- _TEXT TO READ_

If you are lucky enough to find fresh white aspartagus, don't hesitate and buy them all! You'll have to peel them, the outer layers are tough. Cook in water until tender. If all you can find is canned asparagus, buy them, they are still good. Either way, cool the asparagus before eating. They taste better when cool. 

Make a vinaigrette with three parts oil to one part vinegar. Add a bit of moutarde de Dijon if you like. Don't forget the salt and pepper. Pour over the cool asparagus.


Voila!


----------



## mudbug (Dec 30, 1999)

Isa,

Sounds delicious! What would be the difference if you used green asparagus.

I'll have to grow my own white asparagus next year.


----------



## isa (Apr 4, 2000)

CChiu,


Green and white asparagus obviously have different taste.  If you can't find tyhem fresh, try to get imported white asparagus in a glass jar. If all fail, buy them canned but don't forget to cool them before eating.


Sorry I forgot the muffin recipe yesterday. I always cut the sugar by about 40%-50% in this recipe. 


Apple Pecan Muffins
12 Muffins

1 1/4 cups flour
1 teaspoon baking soda
1/2 teaspoon cinnamon
1/8 teaspoon salt
3/4 cup sugar
1/2 cup vegetable oil
1 egg
2 tablespoons lemon juice
1 1/2 teaspoons vanilla
3/4 teaspoon lemon zest
2 cups green apples, coarsely chopped
1/2 cup pecans, chopped and toasted

Preheat the oven to 350°F. Grease the muffin cups. Sift the flour, baking soda, cinnamon and salt into a medium bowl. Combine sugar, oil, egg, lemon juice, vanilla and lemon peel in a large bowl; whisk to blend. Mix in the dry ingredients, then the apples and pecans. Spoon 1/3 cup batter into each prepared muffin cup. Bake until tester inserted into centres comes out clean, about 35 minutes. Turn muffins out onto rack; cool slightly. Serve warm.

Bon Appétit!


----------



## shroomgirl (Aug 11, 2000)

CCHIU~ there are alot of white asparagus growers right across the border in Illinois. The are in the main grocery stores....seems like I saw some recently....probably SA imports....

- _Source records_
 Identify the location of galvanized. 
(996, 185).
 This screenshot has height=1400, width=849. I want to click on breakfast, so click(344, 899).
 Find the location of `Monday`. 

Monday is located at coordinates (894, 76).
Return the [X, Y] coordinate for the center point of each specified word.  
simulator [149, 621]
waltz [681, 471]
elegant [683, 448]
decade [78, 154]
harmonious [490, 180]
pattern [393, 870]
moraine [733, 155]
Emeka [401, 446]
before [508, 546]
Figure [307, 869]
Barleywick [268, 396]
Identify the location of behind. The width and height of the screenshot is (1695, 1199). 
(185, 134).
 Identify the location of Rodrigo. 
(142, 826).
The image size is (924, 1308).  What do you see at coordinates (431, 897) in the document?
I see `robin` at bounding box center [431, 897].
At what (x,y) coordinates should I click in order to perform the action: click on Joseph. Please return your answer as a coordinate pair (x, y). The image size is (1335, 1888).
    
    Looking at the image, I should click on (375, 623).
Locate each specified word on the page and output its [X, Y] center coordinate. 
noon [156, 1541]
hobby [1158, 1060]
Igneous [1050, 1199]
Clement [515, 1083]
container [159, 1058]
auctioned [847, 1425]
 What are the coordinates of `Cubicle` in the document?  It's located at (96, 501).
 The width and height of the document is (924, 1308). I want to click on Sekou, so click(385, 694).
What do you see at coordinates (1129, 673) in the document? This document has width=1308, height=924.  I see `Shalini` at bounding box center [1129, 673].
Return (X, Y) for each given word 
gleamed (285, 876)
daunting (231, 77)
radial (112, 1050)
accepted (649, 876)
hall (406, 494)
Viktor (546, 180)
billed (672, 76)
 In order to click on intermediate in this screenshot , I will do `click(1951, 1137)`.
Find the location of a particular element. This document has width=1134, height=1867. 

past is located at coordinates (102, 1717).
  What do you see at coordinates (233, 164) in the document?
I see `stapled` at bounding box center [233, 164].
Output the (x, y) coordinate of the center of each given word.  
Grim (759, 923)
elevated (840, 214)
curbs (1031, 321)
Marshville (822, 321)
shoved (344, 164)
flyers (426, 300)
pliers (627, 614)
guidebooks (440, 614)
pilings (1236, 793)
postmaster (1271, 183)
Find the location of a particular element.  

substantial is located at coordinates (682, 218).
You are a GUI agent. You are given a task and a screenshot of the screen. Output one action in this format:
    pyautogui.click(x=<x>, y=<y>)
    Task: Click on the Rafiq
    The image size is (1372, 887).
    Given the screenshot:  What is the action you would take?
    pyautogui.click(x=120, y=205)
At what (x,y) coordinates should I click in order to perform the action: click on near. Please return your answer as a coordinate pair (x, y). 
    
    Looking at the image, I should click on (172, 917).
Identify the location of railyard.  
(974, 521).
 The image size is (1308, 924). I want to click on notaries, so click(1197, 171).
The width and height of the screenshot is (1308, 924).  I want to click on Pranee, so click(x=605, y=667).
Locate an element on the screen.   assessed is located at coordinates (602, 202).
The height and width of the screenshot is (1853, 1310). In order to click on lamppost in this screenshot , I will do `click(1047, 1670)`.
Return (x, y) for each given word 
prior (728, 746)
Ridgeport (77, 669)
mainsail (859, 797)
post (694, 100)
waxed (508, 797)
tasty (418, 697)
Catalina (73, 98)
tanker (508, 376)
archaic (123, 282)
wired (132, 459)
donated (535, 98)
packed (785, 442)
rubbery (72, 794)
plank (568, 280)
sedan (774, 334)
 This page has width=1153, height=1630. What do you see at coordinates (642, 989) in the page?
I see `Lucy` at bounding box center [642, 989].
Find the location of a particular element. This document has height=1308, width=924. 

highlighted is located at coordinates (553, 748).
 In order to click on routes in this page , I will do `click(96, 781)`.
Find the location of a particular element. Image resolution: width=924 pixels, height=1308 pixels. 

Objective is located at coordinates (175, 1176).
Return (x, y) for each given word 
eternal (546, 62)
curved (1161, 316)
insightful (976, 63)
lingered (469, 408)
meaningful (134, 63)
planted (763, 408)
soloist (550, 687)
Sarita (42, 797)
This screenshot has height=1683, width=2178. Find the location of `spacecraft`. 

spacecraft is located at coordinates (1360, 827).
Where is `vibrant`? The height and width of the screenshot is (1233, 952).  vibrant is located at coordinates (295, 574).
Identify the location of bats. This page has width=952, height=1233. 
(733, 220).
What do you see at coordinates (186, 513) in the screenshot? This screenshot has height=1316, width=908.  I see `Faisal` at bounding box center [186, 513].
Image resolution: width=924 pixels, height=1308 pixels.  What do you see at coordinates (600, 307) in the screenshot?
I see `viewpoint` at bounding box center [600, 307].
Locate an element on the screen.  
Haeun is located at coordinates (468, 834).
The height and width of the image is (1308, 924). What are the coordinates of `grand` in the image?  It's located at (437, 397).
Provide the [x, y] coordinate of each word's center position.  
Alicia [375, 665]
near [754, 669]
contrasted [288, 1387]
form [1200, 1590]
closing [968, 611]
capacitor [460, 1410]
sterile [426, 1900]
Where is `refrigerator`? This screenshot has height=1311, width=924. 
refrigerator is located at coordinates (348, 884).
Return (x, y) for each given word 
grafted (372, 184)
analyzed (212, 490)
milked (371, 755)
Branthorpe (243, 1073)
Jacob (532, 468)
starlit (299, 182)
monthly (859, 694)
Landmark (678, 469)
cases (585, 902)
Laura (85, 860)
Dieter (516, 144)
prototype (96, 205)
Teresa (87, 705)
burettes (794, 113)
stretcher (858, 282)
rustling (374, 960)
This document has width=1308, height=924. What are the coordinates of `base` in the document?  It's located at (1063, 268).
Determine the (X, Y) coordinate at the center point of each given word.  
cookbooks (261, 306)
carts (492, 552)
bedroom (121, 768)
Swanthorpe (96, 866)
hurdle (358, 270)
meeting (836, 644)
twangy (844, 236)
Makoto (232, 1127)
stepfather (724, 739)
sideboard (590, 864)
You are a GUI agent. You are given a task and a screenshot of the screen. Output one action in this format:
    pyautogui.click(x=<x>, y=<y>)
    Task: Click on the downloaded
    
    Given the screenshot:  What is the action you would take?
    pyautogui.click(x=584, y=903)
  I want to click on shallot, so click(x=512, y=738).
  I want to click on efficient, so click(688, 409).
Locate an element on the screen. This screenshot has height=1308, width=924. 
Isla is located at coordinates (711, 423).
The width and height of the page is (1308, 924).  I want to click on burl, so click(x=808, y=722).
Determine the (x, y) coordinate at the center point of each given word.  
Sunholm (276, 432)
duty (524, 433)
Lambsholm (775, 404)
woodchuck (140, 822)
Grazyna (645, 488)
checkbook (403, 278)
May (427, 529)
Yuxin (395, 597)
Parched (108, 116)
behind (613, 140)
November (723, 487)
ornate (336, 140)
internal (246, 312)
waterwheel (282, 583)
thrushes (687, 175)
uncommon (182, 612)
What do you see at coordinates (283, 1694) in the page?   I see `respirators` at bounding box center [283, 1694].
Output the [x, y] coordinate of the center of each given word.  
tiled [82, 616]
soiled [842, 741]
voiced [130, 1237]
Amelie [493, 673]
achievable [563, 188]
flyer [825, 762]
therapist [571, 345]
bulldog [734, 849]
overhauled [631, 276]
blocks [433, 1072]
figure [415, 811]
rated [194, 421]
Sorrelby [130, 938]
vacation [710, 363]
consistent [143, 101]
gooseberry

- _TASKS AND EXERCISES_
(1) According to the asparagus thread, what proportion of oil to vinegar goes into the vinaigrette?
(2) Using the asparagus thread, explain why fresh white asparagus has to be peeled before cooking.
(3) Write the next part of the asparagus thread, picking up after its final post.

- _TASK-BY-TASK RESULTS_
(1) Three parts oil to one part vinegar.

(2) The outer layers of fresh white asparagus are tough, so they have to be peeled off before the asparagus is cooked in water until tender.

(3)
white asp can be bitter....the textural difference in canned/jarred and fresh is what you'd expect.
They are a treat to those that like them.


----------



## isa (Apr 4, 2000)

Just make sure to peel the asparagus, before cooking.


----------



## bobtheman (Apr 13, 2015)

Shimmer said:


> First of all, Nancya- recipe for chocolate orange cake please! Are there even other ingredients in the world that cause such massive cravings as the combo of chocolate and orange? I even add orange extract to my brownies....
> 
> Okay, here is the recipe for aggression cookies. I've had it since I was about 8, from a cookbook my Mom bought called "Cooking for Kids" or something like that. It has always been my favorite!!
> 
> ...


are these like oatmeal cookies?


----------



## luis de vence (Jun 5, 2015)

Italian sausage dumplings in a brown butter and oregano sauce (this is my comfort food)

Beef tortillas or tacos free for all style with the refried beans, the pico de gallo, grated cheese, lettuce, etc. All the good stuff in little bowls for all to pick at. (Go to party food besides wings)

Passion fruit ice cream with chocolate dirt! (When you want to get lucky)


----------



## pandolf academy (Jun 21, 2016)

Considered our traditional cuisine's heritage, we go for:

"Gnudi con burro e salvia" (Ricotta and spinach dumplings with butter and sage), a traditional Tuscan dish: if you never heard them before, you can check our recipe here;

"Panzanella", a bread salad typical of Tuscany;

"Ricciarelli", kind of a dessert made in Siena since the 1200s: here's our recipe!


----------



## fbreck1 (Jun 20, 2016)

*Seafood Gumbo*

Place all purpose flour on baking sheet, brown in oven, set aside.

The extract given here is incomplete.